UN Secretary-General Ban Ki-moon opened a two-day meeting with the partitioned island's rival leaders near New York City to discuss progress in talks started in 2008. Alexander Downer, the UN special envoy to Cyprus who oversees peace talks, said Ban spent nearly six hours with the two leaders.
"I think the best way to describe the talks today is that they have been intensive right from the very beginning," he told reporters.
"The secretary-general made his expectations clear this morning that he is looking for the leaders to make decisive moves," Downer said. "He also reminded the two leaders that they must keep the big vision of a United Cyprus in their sights."
Mediators want a deal ending decades of separation between ethnic Greeks and Turks on the Mediterranean island before Greek Cypriots, who represent the whole island internationally, take over the EU presidency in July.
"It's hard to see how it [the process] can go on then ... so we really have to get it done before July 1," Downer said earlier this month. "This process will come to an end when either there is an agreement or if there is complete deadlock."
Ban met with Cyprus President Demetris Christofias, representing the Greek Cypriots, and Derviş Eroğlu, who heads a Turkish Cypriot state recognised only by Ankara, at a private estate in the town of Manhasset on New York state's Long Island.
Cyprus, with a combined population of about 1 million, was torn apart in a Turkish invasion in 1974 triggered by a Greek-inspired coup. The conflict is a significant source of tension between NATO allies Greece and Turkey, and was thrown into sharper focus by a dispute over Mediterranean hydrocarbon riches recently discovered by Greek Cypriots and contested by Ankara.
Turkey has seen its aspirations to join the EU frustrated by the Cyprus stalemate and Greek Cypriots, who say Ankara cannot join the bloc until the division is resolved. Turkey says it will freeze ties with the EU when Cyprus assumes the presidency.
Both sides agree, on paper, in relinking Cyprus under a federal umbrella, but differ on how it is to work.
Downer said the United Nations would eventually like to have an international conference to resolve the issue, but cautioned that it was not clear if the two sides were ready for it.
"In an ideal world we would like to see convergences on all those [outstanding] issues and be able to move the whole process forward culminating in an international conference," he said.
"But to tell you the truth we will just have to see how we get on tomorrow before any judgments can be made by both the two sides," Downer said.

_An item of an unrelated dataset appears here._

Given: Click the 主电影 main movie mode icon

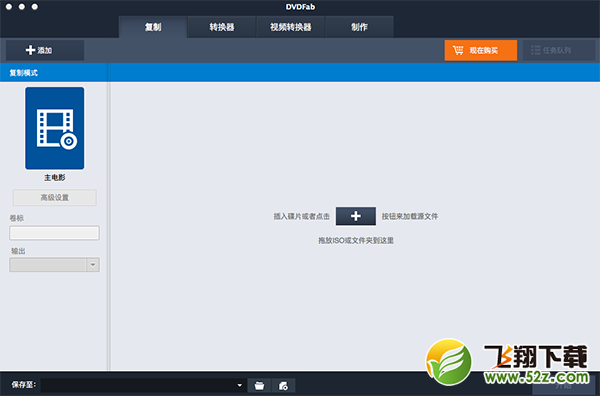Looking at the screenshot, I should (55, 128).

The United Nations is focusing on the electoral system in a future federated Cyprus, how to potentially settle property claims from thousands of people internally displaced, and future citizenship on an island whose demographics have shifted massively since division.
The United Nations says a convergence on these three issues would be considered a success, allowing the process to move ahead to talks on territorial adjustments and convening a multilateral meeting which would also involve Greece, Turkey and Britain, the island's guarantor powers.
In practice, diplomats say, the United Nations would be happy with a good outcome on just one of them - the electoral system.
Greek Cypriots have backed the idea of a rotating presidency under a weighted voting system. Turkish Cypriots advocate a separate ballot for each ethnic group.